This guide introduces how to run TensorFlow job on OpenPAI. The following contents show some basic TensorFlow examples, other customized TensorFlow code can be run similarly.
- TensorFlow CIFAR-10 image classification
- TensorFlow ImageNet image classification
- Distributed TensorFlow CIFAR-10 image classification
- TensorFlow Tensorboard
To run TensorFlow examples in OpenPAI, you need to prepare a job configuration file and submit it through webportal.

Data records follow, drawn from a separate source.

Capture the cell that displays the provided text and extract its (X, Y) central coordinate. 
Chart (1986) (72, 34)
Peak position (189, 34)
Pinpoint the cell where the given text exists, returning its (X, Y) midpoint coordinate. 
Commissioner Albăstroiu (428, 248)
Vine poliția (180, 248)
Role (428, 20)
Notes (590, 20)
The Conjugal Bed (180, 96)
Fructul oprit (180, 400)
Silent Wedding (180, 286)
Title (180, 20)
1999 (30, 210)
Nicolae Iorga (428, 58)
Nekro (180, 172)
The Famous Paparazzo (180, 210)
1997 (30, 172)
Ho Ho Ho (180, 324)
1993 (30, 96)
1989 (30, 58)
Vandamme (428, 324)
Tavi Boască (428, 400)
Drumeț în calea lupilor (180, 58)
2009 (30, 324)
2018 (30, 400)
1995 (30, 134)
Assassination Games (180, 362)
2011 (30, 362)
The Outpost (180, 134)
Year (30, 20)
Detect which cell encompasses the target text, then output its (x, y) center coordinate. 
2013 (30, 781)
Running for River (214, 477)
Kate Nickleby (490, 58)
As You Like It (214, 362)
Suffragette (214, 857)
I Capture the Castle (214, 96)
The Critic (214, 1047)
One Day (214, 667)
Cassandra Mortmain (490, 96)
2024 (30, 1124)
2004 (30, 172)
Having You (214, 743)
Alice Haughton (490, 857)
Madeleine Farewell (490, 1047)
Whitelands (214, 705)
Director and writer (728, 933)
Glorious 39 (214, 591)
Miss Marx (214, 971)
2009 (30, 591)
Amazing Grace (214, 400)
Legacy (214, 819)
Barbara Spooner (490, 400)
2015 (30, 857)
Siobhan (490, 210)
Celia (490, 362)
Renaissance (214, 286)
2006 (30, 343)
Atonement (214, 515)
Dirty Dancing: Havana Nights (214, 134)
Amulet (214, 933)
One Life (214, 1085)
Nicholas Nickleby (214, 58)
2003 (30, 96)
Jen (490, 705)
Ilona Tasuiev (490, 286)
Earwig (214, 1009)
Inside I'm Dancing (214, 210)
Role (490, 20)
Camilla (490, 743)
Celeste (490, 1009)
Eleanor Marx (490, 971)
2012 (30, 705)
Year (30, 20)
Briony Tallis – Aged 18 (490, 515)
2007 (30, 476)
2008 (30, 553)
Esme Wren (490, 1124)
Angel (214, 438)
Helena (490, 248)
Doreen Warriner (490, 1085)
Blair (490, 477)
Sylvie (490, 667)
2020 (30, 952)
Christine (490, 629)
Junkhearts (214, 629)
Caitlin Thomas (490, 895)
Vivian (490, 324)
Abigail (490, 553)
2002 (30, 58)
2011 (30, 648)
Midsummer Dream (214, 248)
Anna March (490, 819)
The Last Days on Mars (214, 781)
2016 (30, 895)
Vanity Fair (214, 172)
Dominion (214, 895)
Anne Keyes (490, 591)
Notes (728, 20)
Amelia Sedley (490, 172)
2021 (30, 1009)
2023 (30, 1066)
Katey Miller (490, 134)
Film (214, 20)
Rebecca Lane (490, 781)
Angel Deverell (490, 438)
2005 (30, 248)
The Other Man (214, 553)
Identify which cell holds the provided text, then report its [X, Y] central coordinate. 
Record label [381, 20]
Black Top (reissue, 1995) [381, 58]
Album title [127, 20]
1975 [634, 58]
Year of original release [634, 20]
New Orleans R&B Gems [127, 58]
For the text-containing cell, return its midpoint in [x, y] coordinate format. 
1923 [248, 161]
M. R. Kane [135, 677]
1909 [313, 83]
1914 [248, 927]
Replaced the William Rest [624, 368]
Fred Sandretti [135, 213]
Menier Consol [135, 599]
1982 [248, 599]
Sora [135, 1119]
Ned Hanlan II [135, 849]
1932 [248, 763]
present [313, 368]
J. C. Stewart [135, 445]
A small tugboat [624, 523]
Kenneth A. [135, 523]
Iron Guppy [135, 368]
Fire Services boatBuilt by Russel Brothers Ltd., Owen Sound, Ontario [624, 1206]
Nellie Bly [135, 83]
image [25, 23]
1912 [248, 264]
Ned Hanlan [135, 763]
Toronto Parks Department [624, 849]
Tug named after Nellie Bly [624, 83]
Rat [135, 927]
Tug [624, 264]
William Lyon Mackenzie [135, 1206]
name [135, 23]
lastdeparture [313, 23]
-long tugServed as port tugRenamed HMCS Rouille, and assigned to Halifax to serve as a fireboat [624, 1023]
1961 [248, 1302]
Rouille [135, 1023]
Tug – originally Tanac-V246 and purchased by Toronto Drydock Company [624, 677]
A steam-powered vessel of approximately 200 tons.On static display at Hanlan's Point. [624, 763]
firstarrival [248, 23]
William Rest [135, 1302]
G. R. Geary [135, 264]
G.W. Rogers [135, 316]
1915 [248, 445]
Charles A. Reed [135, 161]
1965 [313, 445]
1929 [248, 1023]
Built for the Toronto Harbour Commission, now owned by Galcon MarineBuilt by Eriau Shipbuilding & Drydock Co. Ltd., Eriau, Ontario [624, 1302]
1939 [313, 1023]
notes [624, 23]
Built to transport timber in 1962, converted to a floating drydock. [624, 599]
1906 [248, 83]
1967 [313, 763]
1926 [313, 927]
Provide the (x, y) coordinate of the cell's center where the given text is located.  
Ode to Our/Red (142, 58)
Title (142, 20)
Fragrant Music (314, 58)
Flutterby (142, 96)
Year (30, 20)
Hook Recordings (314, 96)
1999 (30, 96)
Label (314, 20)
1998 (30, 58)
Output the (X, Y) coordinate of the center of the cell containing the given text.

OpenPAI packaged the docker env required by the job for user to use. User could refer to DOCKER.md to customize this example docker env. If user have built a customized image and pushed it to Docker Hub, replace our pre-built image openpai/pai.example.tensorflow
with your own.
Here're some configuration file examples:
{
"jobName": "tensorflow-cifar10",
"image": "openpai/pai.example.tensorflow",
"dataDir": "/tmp/data",
"outputDir": "/tmp/output",
"taskRoles": [
{
"name": "cifar_train",
"taskNumber": 1,
"cpuNumber": 8,
"memoryMB": 32768,
"gpuNumber": 1,
"command": "git clone https://github.com/tensorflow/models && cd models/research/slim && python download_and_convert_data.py --dataset_name=cifar10 --dataset_dir=$PAI_DATA_DIR && python train_image_classifier.py --batch_size=64 --model_name=inception_v3 --dataset_name=cifar10 --dataset_split_name=train --dataset_dir=$PAI_DATA_DIR --train_dir=$PAI_OUTPUT_DIR"
}
]
}
{
"jobName": "tensorflow-imagenet",
"image": "openpai/pai.example.tensorflow",
// prepare imagenet dataset in TFRecord format following https://git.io/vFxjh and upload to hdfs
"dataDir": "$PAI_DEFAULT_FS_URI/path/data",
// make a new dir for output on hdfs
"outputDir": "$PAI_DEFAULT_FS_URI/path/output",
// download code from tensorflow slim https://git.io/vFpef and upload to hdfs
"codeDir": "$PAI_DEFAULT_FS_URI/path/code",
"taskRoles": [
{
"name": "imagenet_train",
"taskNumber": 1,
"cpuNumber": 8,
"memoryMB": 32768,
"gpuNumber": 1,
"command": "python code/train_image_classifier.py --batch_size=64 --model_name=inception_v3 --dataset_name=imagenet --dataset_split_name=train --dataset_dir=$PAI_DATA_DIR --train_dir=$PAI_OUTPUT_DIR"
}
]
}
{
"jobName": "tensorflow-distributed-cifar10",
"image": "openpai/pai.example.tensorflow",
// download cifar10 dataset from http://www.cs.toronto.edu/~kriz/cifar.html and upload to hdfs
"dataDir": "$PAI_DEFAULT_FS_URI/path/data",
// make a new dir for output on hdfs
"outputDir": "$PAI_DEFAULT_FS_URI/path/output",
// download code from tensorflow benchmark https://git.io/vF4wT and upload to hdfs
"codeDir": "$PAI_DEFAULT_FS_URI/path/code",
"taskRoles": [
{
"name": "ps_server",
"taskNumber": 2,
"cpuNumber": 2,
"memoryMB": 8192,
"gpuNumber": 0,
"command": "pip --quiet install scipy && python code/tf_cnn_benchmarks.py --local_parameter_device=cpu --batch_size=32 --model=resnet20 --variable_update=parameter_server --data_dir=$PAI_DATA_DIR --data_name=cifar10 --train_dir=$PAI_OUTPUT_DIR --ps_hosts=$PAI_TASK_ROLE_ps_server_HOST_LIST --worker_hosts=$PAI_TASK_ROLE_worker_HOST_LIST --job_name=ps --task_index=$PAI_CURRENT_TASK_ROLE_CURRENT_TASK_INDEX"
},
{
"name": "worker",
"taskNumber": 2,
"cpuNumber": 2,
"memoryMB": 16384,
"gpuNumber": 4,
"command": "pip --quiet install scipy && python code/tf_cnn_benchmarks.py --local_parameter_device=cpu --batch_size=32 --model=resnet20 --variable_update=parameter_server --data_dir=$PAI_DATA_DIR --data_name=cifar10 --train_dir=$PAI_OUTPUT_DIR --ps_hosts=$PAI_TASK_ROLE_ps_server_HOST_LIST --worker_hosts=$PAI_TASK_ROLE_worker_HOST_LIST --job_name=worker --task_index=$PAI_CURRENT_TASK_ROLE_CURRENT_TASK_INDEX",
"minSucceededTaskCount": 2
}
],
"retryCount": 0
}
{
"jobName": "tensorflow-tensorboard",
"image": "openpai/pai.example.tensorflow",
// prepare checkpoint and log to be visualized and upload to hdfs
"dataDir": "$PAI_DEFAULT_FS_URI/path/data",
// prepare visualization script tensorboard-example.sh and upload to hdfs
"codeDir": "$PAI_DEFAULT_FS_URI/path/code",
"taskRoles": [
{
"name": "tensorboard",
"taskNumber": 1,
"cpuNumber": 2,
"memoryMB": 4096,
"gpuNumber": 0,
"command": "/bin/bash code/tensorflow-tensorboard.sh"
}
]
}
For more details on how to write a job configuration file, please refer to job tutorial.